E isso reflete prejudicialmente em países com o social democrático ainda frágil. Países em que o Estado não é tão forte, como no Peru, por exemplo, seres intelectuais bizarros como Hermano De Soto - que consideram que a regularização mobiliária deve seguir a corrente do mercado e que tudo se ajeitará socialmente - aparecem como uma clara deturpação dessa tão "boa vontade" da teoria de Trubek.
No Brasil, o caso é diferente porque aqui, muito embora o mercado e os grandes detentores do poder econômico controlam a legislação e o Judiciário em geral (basta citar quão tendenciosa a Justiça é para ricos em detrimentos dos pobres), ainda sim, a política desenvolvimentista getuliana se faz presente, mantendo certo controle e benefícios sociais a fim de conquistar o apoio do banco e do proletário. O que traz "pacificação social". Dá-se o pão e o circo.
Assim, há o controle do mercado, mas com o consentimento estatal.
Nesse sentido, as manifestações de junho podem indicar uma crítica a este sistema brasileiro de "liberdade democrática até que o mercado diga o contrário". Mas elas não detiveram, ainda, maturidade intelectual ou política para o enfrentamento desse sistema. Interessante como os intelectuais mais de esquerda não estão conseguindo tomar frente nesse complexo momento que estamos vivendo desde junho de 2013 no Brasil.
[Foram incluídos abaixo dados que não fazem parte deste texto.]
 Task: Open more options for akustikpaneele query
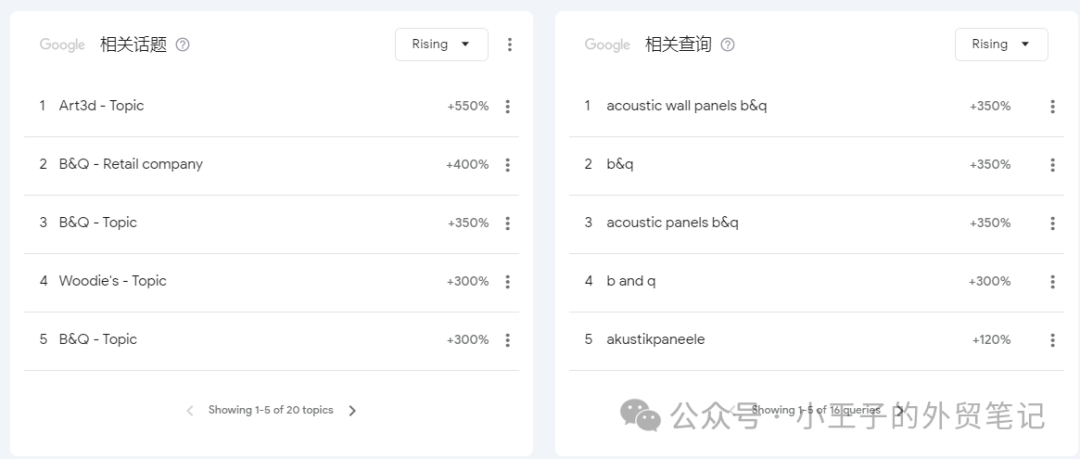click(x=1052, y=340)
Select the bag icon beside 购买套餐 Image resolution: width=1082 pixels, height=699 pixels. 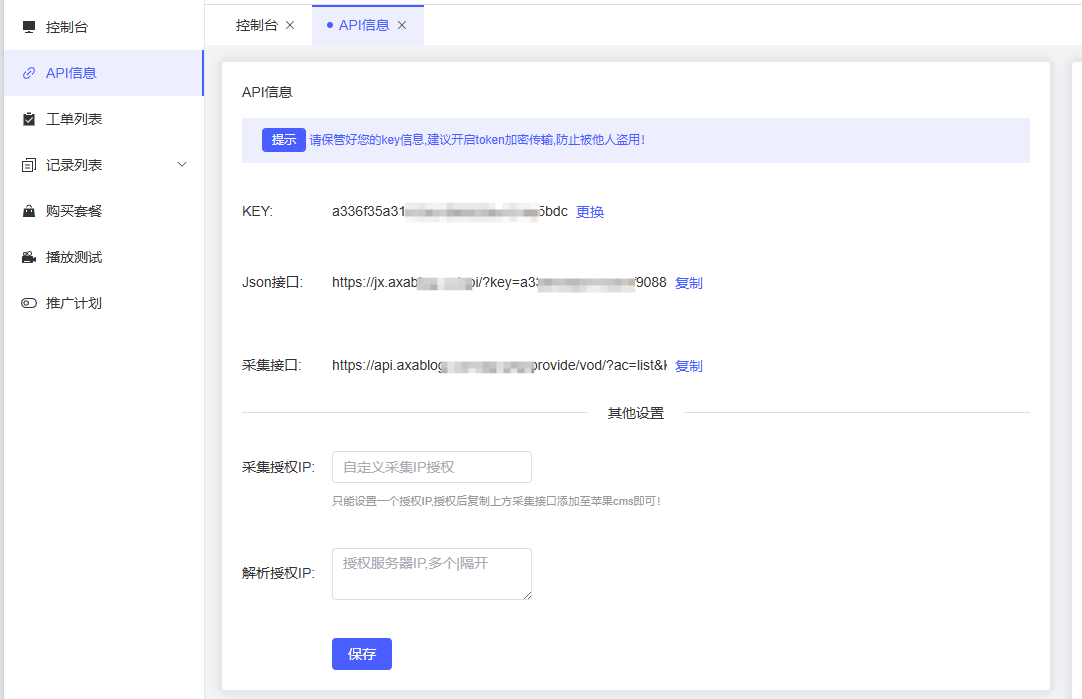click(27, 210)
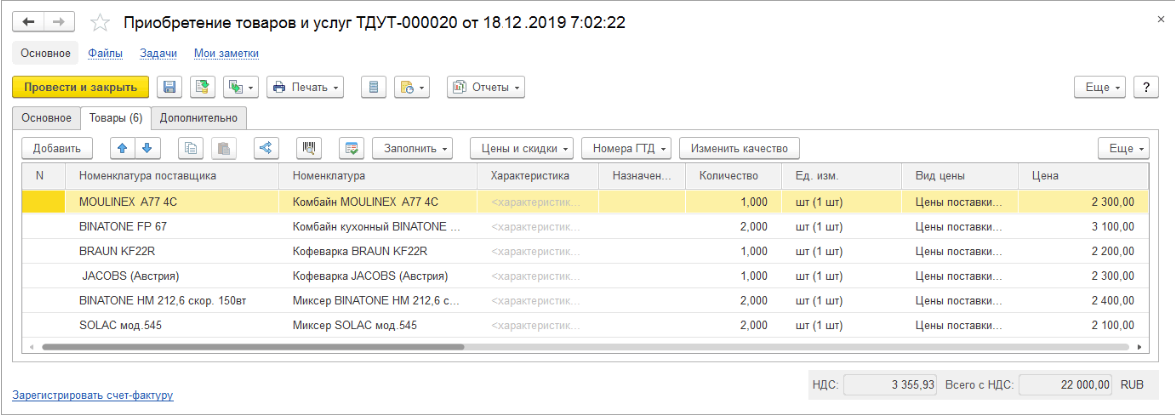Viewport: 1175px width, 419px height.
Task: Switch to the Дополнительно tab
Action: click(x=198, y=118)

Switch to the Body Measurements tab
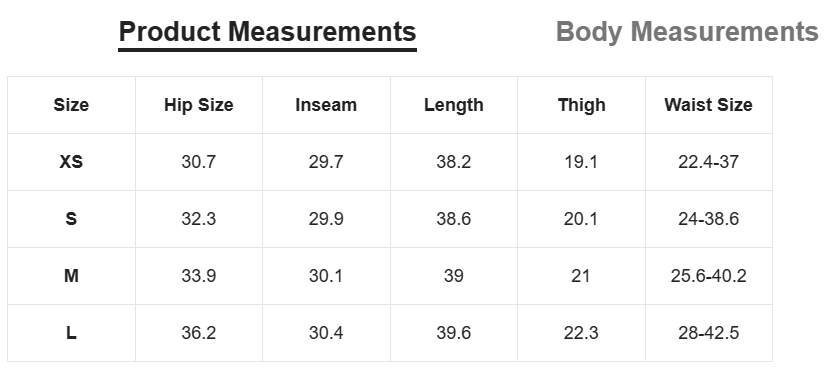coord(687,32)
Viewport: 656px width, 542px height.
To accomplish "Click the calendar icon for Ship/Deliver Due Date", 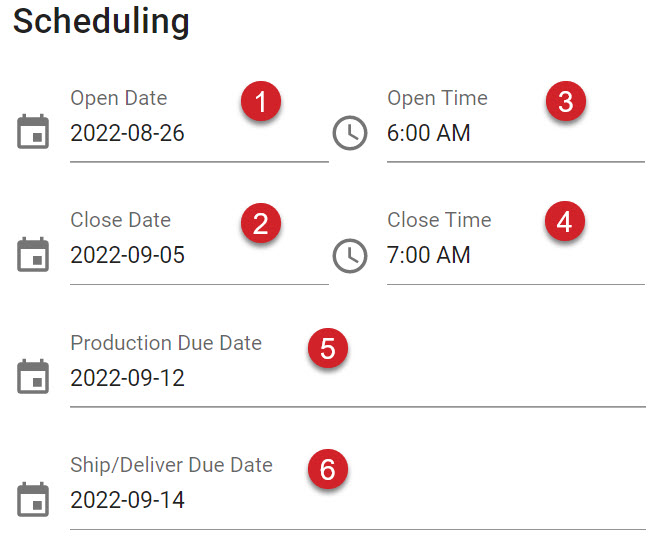I will pyautogui.click(x=33, y=499).

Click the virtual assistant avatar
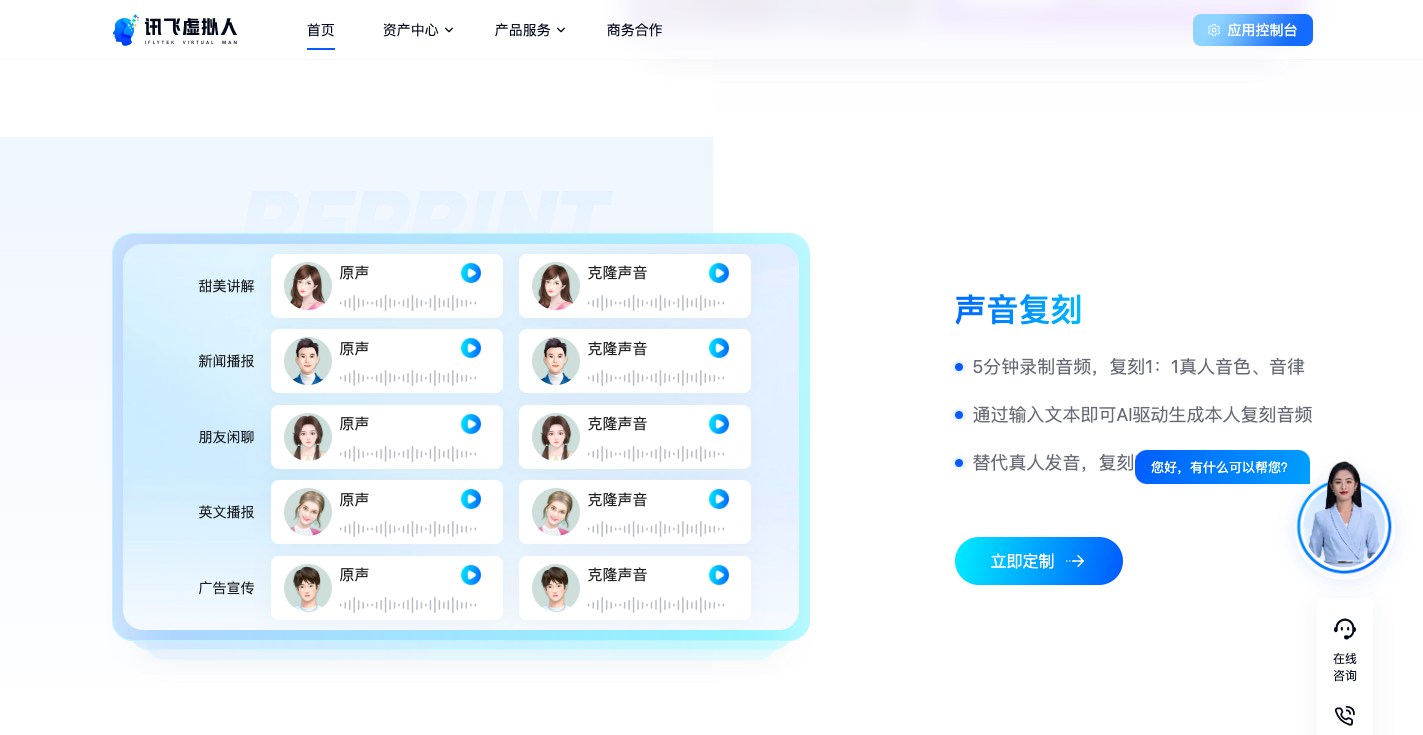tap(1344, 525)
Isto porque não possuem papel de liderança, mas mais de ataque. Isto porque a Igreja da Renovação faz mais sentido para muitos pobres do que a Internacional Comunista.
E tampouco um Trubekiano consegue auxiliar nesta perrenga social em que o Brasil vive há quase 100 anos, desde a Era Vargas. Ora, a promoção de um pensamento liberal, mesmo que com boa vontade, nunca tirará do Brasil a importância que o Estado aqui tem, diferentemente dos EUA. As políticas públicas aqui são manobra de massas.
Assim, mesmo que tenham efeitos positivos, as conquistas são muito mais do próprio político em manter o povo passivo do que conquistas vindas de baixo (historicamente, batalhas são travadas desde sempre, mas a guerra nunca foi ganha pelos setores pobres. Pois ou se lincham grandes líderes populares que não nunca terão estátuas, mas sim pedras pisadas do cais. Ou nem sequer sabemos desses líderes. Ou ainda, grandes líderes se vendem).
Portanto, a lógica do Law and Development aqui, no fundo, não tem o mesmo sentido que nos EUA, país de grandes complexidades de formação histórica liberal, mas que tem uma democracia ao menos mais sincera, ou menos hipócrita que a brasileira (ainda hipócrita, mas menos). Lá, cada um é por si, lute pelo seu lugar ao sol. Ética protestante. Aqui, é aguardamos o messias e, enquanto isso, vamos comendo as migalhas que nos vão jogando democraticamente. Claro que é mais complexo que isso, mas análises como esta indicam a dificuldade da geração espontânea de Direitos sociais por aqui.
Em soma, parece que realmente não querem estes estudiosos responder a tais perguntas, mas não porque não precisamos respondê-las. Todo esse contexto histórico do ensino jurídico, da politicagem e do mercado brasileiro (conhecido por Trubek) indica que, na verdade, realmente não é interessante responder "o que nós queremos?". A resposta poderia ser muito triste. A resposta, apesar de pegar bem em países com menos influencia estatal nas massas como o Peru, aqui daria mais trabalho.